**INSTRUCTIONS FOR THE TASK**
Take the line with "Expand the Agents" and every line after it in the data. Transcribe them exactly, through the last.

********

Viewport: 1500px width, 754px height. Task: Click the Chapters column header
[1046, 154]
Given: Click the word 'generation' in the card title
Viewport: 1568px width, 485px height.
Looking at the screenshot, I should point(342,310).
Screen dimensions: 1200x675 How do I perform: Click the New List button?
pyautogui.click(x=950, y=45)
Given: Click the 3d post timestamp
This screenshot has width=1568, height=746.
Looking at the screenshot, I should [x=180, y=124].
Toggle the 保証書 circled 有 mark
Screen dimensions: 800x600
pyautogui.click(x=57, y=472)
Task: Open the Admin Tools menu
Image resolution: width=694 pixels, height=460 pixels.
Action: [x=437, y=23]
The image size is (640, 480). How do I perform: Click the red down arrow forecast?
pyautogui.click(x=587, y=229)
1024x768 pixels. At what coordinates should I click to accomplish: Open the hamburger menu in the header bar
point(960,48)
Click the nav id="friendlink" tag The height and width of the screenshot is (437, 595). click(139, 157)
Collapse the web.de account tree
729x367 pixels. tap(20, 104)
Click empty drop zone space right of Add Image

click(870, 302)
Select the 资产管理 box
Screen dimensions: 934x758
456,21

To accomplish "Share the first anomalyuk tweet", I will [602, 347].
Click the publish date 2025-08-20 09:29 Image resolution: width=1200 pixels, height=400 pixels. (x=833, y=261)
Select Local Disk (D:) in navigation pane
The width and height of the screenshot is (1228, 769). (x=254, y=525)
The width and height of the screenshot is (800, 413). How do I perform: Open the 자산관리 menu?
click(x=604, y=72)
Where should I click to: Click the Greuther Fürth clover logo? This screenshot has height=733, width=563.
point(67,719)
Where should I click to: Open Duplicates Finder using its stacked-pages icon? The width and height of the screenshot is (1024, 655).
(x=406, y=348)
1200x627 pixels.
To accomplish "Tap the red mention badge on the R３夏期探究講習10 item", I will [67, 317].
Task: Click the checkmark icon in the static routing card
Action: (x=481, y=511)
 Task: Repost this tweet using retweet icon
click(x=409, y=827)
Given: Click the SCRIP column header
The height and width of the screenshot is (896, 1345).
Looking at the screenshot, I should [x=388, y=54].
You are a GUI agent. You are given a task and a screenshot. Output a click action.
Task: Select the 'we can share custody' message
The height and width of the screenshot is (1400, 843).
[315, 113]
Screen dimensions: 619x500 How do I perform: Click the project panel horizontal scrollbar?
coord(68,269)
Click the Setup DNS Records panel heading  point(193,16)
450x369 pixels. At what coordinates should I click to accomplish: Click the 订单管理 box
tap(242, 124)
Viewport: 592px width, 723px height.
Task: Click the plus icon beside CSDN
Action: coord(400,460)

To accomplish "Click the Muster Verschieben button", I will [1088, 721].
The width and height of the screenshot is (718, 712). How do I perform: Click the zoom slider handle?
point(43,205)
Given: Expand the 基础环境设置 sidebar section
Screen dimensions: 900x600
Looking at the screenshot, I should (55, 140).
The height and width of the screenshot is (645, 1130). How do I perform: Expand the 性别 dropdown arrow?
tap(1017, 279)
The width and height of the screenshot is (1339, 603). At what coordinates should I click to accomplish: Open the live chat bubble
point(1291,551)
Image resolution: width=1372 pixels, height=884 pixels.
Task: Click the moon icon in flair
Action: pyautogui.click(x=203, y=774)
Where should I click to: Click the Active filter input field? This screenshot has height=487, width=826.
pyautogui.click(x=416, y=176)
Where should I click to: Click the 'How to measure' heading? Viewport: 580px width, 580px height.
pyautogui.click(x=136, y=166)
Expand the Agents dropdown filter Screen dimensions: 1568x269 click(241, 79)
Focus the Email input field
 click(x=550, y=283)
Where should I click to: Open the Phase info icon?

********

**RESULT BELOW**
Expand the Agents dropdown filter Screen dimensions: 1568x269 click(241, 79)
Focus the Email input field
 click(x=550, y=283)
Where should I click to: Open the Phase info icon?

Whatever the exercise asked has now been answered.